(Data under study Opens)

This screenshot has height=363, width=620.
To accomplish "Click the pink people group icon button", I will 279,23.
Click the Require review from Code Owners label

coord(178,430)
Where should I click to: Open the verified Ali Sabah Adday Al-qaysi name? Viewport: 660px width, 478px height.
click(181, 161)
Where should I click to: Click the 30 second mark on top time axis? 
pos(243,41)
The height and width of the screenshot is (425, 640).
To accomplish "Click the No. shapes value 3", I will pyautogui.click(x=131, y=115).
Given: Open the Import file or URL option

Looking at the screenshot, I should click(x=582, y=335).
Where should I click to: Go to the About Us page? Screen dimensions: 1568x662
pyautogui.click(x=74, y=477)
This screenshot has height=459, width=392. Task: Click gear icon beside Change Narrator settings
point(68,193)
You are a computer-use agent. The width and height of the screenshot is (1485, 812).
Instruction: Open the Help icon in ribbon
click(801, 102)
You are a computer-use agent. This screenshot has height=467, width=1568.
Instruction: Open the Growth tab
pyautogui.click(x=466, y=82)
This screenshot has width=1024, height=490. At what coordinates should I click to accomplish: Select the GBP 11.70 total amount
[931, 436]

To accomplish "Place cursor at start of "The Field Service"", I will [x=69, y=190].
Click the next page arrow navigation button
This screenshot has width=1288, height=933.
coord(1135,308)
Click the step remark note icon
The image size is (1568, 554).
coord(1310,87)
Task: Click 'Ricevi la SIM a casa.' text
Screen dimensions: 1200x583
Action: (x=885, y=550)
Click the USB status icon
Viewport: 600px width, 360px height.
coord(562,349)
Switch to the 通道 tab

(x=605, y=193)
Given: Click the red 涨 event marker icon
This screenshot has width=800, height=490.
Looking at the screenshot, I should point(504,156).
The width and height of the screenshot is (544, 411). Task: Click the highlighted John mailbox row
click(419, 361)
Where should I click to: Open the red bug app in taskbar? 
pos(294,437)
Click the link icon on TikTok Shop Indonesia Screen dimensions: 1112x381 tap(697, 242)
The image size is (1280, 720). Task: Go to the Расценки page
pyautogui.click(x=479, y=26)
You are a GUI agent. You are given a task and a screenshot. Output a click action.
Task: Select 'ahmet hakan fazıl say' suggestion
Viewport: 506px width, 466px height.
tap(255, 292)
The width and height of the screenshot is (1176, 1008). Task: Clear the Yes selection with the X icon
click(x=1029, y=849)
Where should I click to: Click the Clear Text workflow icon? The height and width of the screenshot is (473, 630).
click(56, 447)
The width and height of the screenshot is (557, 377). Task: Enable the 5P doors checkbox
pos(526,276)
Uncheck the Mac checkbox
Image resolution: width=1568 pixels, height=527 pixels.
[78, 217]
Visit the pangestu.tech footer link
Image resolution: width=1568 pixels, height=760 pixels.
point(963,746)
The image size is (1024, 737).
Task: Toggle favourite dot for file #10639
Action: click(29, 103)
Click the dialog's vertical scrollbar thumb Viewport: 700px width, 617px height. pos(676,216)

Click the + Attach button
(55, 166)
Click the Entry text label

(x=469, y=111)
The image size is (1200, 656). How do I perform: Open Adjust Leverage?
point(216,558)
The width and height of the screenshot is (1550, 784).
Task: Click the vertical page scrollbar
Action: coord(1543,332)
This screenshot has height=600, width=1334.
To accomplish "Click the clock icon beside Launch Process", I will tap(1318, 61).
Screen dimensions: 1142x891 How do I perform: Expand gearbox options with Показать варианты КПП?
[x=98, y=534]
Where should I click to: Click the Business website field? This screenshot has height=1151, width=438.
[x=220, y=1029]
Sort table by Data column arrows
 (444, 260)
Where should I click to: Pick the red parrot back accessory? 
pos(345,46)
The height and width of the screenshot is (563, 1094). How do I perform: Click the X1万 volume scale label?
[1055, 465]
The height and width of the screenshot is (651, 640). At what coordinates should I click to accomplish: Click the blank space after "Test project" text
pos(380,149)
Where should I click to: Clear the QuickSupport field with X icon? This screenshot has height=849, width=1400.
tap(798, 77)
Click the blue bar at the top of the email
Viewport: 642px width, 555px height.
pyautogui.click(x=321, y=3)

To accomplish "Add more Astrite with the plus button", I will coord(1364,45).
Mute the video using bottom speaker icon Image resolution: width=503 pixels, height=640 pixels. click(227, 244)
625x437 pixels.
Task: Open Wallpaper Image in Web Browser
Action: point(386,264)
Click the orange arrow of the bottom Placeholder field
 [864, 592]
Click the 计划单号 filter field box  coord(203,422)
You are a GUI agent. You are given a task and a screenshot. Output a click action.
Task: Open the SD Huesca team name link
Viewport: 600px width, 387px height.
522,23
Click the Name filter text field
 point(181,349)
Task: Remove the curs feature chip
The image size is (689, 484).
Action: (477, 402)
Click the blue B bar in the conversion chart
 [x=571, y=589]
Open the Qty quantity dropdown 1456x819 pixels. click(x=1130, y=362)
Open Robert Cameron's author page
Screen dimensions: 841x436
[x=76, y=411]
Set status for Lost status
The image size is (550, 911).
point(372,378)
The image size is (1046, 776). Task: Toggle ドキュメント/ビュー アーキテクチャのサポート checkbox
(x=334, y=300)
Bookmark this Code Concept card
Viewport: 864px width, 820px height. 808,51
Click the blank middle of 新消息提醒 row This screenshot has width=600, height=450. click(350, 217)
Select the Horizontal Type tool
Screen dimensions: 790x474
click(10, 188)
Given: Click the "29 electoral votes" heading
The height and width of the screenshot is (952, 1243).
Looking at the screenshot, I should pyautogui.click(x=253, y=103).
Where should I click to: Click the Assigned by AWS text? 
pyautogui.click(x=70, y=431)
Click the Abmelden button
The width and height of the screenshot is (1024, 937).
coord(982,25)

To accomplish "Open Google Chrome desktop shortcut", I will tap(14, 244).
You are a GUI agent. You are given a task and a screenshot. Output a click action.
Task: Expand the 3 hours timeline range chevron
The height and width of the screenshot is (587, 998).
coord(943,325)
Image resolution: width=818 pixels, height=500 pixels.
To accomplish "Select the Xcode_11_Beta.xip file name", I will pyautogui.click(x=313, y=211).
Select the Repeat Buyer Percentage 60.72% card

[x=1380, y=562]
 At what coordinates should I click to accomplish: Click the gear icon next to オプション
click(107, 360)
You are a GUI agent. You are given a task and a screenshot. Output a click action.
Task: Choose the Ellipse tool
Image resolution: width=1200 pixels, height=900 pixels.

(Data under study Closes)

- [The task]: The job here is to write out all the entries again exactly.

- [Your response]:
This screenshot has height=363, width=620.
To accomplish "Click the pink people group icon button", I will 279,23.
Click the Require review from Code Owners label

coord(178,430)
Where should I click to: Open the verified Ali Sabah Adday Al-qaysi name? Viewport: 660px width, 478px height.
click(181, 161)
Where should I click to: Click the 30 second mark on top time axis? 
pos(243,41)
The height and width of the screenshot is (425, 640).
To accomplish "Click the No. shapes value 3", I will pyautogui.click(x=131, y=115).
Given: Open the Import file or URL option

Looking at the screenshot, I should click(x=582, y=335).
Where should I click to: Go to the About Us page? Screen dimensions: 1568x662
pyautogui.click(x=74, y=477)
This screenshot has height=459, width=392. Task: Click gear icon beside Change Narrator settings
point(68,193)
You are a computer-use agent. The width and height of the screenshot is (1485, 812).
Instruction: Open the Help icon in ribbon
click(801, 102)
You are a computer-use agent. This screenshot has height=467, width=1568.
Instruction: Open the Growth tab
pyautogui.click(x=466, y=82)
This screenshot has width=1024, height=490. At what coordinates should I click to accomplish: Select the GBP 11.70 total amount
[931, 436]

To accomplish "Place cursor at start of "The Field Service"", I will [x=69, y=190].
Click the next page arrow navigation button
This screenshot has width=1288, height=933.
coord(1135,308)
Click the step remark note icon
The image size is (1568, 554).
coord(1310,87)
Task: Click 'Ricevi la SIM a casa.' text
Screen dimensions: 1200x583
Action: (x=885, y=550)
Click the USB status icon
Viewport: 600px width, 360px height.
coord(562,349)
Switch to the 通道 tab

(x=605, y=193)
Given: Click the red 涨 event marker icon
This screenshot has width=800, height=490.
Looking at the screenshot, I should point(504,156).
The width and height of the screenshot is (544, 411). Task: Click the highlighted John mailbox row
click(419, 361)
Where should I click to: Open the red bug app in taskbar? 
pos(294,437)
Click the link icon on TikTok Shop Indonesia Screen dimensions: 1112x381 tap(697, 242)
The image size is (1280, 720). Task: Go to the Расценки page
pyautogui.click(x=479, y=26)
You are a GUI agent. You are given a task and a screenshot. Output a click action.
Task: Select 'ahmet hakan fazıl say' suggestion
Viewport: 506px width, 466px height.
tap(255, 292)
The width and height of the screenshot is (1176, 1008). Task: Clear the Yes selection with the X icon
click(x=1029, y=849)
Where should I click to: Click the Clear Text workflow icon? The height and width of the screenshot is (473, 630).
click(56, 447)
The width and height of the screenshot is (557, 377). Task: Enable the 5P doors checkbox
pos(526,276)
Uncheck the Mac checkbox
Image resolution: width=1568 pixels, height=527 pixels.
[78, 217]
Visit the pangestu.tech footer link
Image resolution: width=1568 pixels, height=760 pixels.
point(963,746)
The image size is (1024, 737).
Task: Toggle favourite dot for file #10639
Action: click(29, 103)
Click the dialog's vertical scrollbar thumb Viewport: 700px width, 617px height. pos(676,216)

Click the + Attach button
(55, 166)
Click the Entry text label

(x=469, y=111)
The image size is (1200, 656). How do I perform: Open Adjust Leverage?
point(216,558)
The width and height of the screenshot is (1550, 784).
Task: Click the vertical page scrollbar
Action: coord(1543,332)
This screenshot has height=600, width=1334.
To accomplish "Click the clock icon beside Launch Process", I will tap(1318, 61).
Screen dimensions: 1142x891 How do I perform: Expand gearbox options with Показать варианты КПП?
[x=98, y=534]
Where should I click to: Click the Business website field? This screenshot has height=1151, width=438.
[x=220, y=1029]
Sort table by Data column arrows
 (444, 260)
Where should I click to: Pick the red parrot back accessory? 
pos(345,46)
The height and width of the screenshot is (563, 1094). How do I perform: Click the X1万 volume scale label?
[1055, 465]
The height and width of the screenshot is (651, 640). At what coordinates should I click to accomplish: Click the blank space after "Test project" text
pos(380,149)
Where should I click to: Clear the QuickSupport field with X icon? This screenshot has height=849, width=1400.
tap(798, 77)
Click the blue bar at the top of the email
Viewport: 642px width, 555px height.
pyautogui.click(x=321, y=3)

To accomplish "Add more Astrite with the plus button", I will coord(1364,45).
Mute the video using bottom speaker icon Image resolution: width=503 pixels, height=640 pixels. click(227, 244)
625x437 pixels.
Task: Open Wallpaper Image in Web Browser
Action: point(386,264)
Click the orange arrow of the bottom Placeholder field
 [864, 592]
Click the 计划单号 filter field box  coord(203,422)
You are a GUI agent. You are given a task and a screenshot. Output a click action.
Task: Open the SD Huesca team name link
Viewport: 600px width, 387px height.
522,23
Click the Name filter text field
 point(181,349)
Task: Remove the curs feature chip
The image size is (689, 484).
Action: (477, 402)
Click the blue B bar in the conversion chart
 [x=571, y=589]
Open the Qty quantity dropdown 1456x819 pixels. click(x=1130, y=362)
Open Robert Cameron's author page
Screen dimensions: 841x436
[x=76, y=411]
Set status for Lost status
The image size is (550, 911).
point(372,378)
The image size is (1046, 776). Task: Toggle ドキュメント/ビュー アーキテクチャのサポート checkbox
(x=334, y=300)
Bookmark this Code Concept card
Viewport: 864px width, 820px height. 808,51
Click the blank middle of 新消息提醒 row This screenshot has width=600, height=450. click(350, 217)
Select the Horizontal Type tool
Screen dimensions: 790x474
click(10, 188)
Given: Click the "29 electoral votes" heading
The height and width of the screenshot is (952, 1243).
Looking at the screenshot, I should pyautogui.click(x=253, y=103).
Where should I click to: Click the Assigned by AWS text? 
pyautogui.click(x=70, y=431)
Click the Abmelden button
The width and height of the screenshot is (1024, 937).
coord(982,25)

To accomplish "Open Google Chrome desktop shortcut", I will tap(14, 244).
You are a GUI agent. You are given a task and a screenshot. Output a click action.
Task: Expand the 3 hours timeline range chevron
The height and width of the screenshot is (587, 998).
coord(943,325)
Image resolution: width=818 pixels, height=500 pixels.
To accomplish "Select the Xcode_11_Beta.xip file name", I will pyautogui.click(x=313, y=211).
Select the Repeat Buyer Percentage 60.72% card

[x=1380, y=562]
 At what coordinates should I click to accomplish: Click the gear icon next to オプション
click(107, 360)
You are a GUI agent. You are given a task and a screenshot. Output a click action.
Task: Choose the Ellipse tool
Image resolution: width=1200 pixels, height=900 pixels.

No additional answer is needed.